Bankkunden in Deutschland müssen sich auf höhere Ausgaben für Bankgeschäfte einstellen.
Jedes zweite Institut will an der Gebührenschraube drehen, um die Einnahmen zu steigern. Geplant sind neben Preiserhöhungen auch die Einführung gänzlich neuer Gebühren. Das geht aus dem „Branchenkompass Banking 2018“ von Sopra Steria Consulting und dem F.A.Z.-Institut hervor. Mehr als hundert Führungskräfte aus der Bankenbranche wurden befragt.

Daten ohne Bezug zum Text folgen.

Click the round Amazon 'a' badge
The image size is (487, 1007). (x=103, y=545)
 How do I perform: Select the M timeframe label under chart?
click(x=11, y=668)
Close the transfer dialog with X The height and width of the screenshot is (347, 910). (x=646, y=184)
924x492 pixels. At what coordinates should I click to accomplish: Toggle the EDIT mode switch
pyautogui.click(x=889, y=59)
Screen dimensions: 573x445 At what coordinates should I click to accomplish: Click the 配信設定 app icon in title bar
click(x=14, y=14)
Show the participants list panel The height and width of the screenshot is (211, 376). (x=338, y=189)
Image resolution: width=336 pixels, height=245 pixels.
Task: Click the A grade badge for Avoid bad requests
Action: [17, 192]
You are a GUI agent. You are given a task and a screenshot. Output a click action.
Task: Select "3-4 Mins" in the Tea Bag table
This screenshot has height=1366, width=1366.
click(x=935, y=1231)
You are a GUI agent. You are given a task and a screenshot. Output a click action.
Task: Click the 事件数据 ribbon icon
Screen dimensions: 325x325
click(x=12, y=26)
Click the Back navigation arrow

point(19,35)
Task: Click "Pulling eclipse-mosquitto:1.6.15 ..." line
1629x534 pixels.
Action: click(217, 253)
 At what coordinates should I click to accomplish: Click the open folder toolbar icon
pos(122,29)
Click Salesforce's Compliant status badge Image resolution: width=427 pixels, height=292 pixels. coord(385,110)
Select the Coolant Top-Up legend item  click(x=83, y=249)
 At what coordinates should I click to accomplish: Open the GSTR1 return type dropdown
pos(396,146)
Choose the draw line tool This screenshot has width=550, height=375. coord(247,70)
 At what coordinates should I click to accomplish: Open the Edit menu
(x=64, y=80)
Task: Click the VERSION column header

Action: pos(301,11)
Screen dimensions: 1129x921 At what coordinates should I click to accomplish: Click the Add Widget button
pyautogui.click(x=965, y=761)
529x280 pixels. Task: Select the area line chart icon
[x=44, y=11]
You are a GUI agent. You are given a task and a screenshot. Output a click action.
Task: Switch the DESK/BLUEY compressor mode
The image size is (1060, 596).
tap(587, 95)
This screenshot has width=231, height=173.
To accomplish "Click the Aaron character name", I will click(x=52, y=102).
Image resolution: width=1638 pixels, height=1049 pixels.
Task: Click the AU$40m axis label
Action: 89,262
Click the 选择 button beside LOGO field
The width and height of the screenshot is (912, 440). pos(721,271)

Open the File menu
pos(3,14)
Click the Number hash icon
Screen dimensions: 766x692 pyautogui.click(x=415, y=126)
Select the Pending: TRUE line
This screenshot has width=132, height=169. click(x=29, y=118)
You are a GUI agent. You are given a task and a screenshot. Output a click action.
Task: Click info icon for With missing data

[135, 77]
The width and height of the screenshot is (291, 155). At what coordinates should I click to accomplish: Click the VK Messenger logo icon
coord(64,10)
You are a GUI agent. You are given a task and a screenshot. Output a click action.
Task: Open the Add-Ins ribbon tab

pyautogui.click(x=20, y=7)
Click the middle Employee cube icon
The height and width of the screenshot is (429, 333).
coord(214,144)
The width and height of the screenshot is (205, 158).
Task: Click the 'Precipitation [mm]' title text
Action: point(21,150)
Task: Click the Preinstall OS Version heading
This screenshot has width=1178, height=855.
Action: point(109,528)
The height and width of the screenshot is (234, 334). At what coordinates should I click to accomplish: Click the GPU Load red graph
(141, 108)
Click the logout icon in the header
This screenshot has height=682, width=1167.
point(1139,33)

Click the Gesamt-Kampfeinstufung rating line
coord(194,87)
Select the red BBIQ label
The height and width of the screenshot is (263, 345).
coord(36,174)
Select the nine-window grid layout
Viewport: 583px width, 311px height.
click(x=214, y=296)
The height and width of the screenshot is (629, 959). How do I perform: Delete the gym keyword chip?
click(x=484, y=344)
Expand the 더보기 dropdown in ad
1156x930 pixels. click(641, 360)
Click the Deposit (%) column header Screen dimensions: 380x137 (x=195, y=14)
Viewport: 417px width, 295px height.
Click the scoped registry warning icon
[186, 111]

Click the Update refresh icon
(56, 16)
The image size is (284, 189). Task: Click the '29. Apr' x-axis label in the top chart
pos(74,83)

Großbanken und Kreditgenossenschaften wollen überdurchschnittlich oft neue Gebühren einführen oder die Preise für bestimmte Leistungen anheben. Einer der Gründe: International gilt das Privatkundengeschäft als lukrativ. Die Umsätze steigen. Deutsche Banken treten jedoch auf der Stelle, obwohl Bankdienstleistungen im EU-Vergleich hierzulande sogar noch als günstig gelten. In vielen Nachbarländern bezahlen Kunden teils deutlich mehr. „EU-weit liegt das deutsche Gebührenniveau für Bankgeschäfte im unteren Mittelfeld“, erklärt Tobias Keser, Business Unit Director Banking bei Sopra Steria Consulting.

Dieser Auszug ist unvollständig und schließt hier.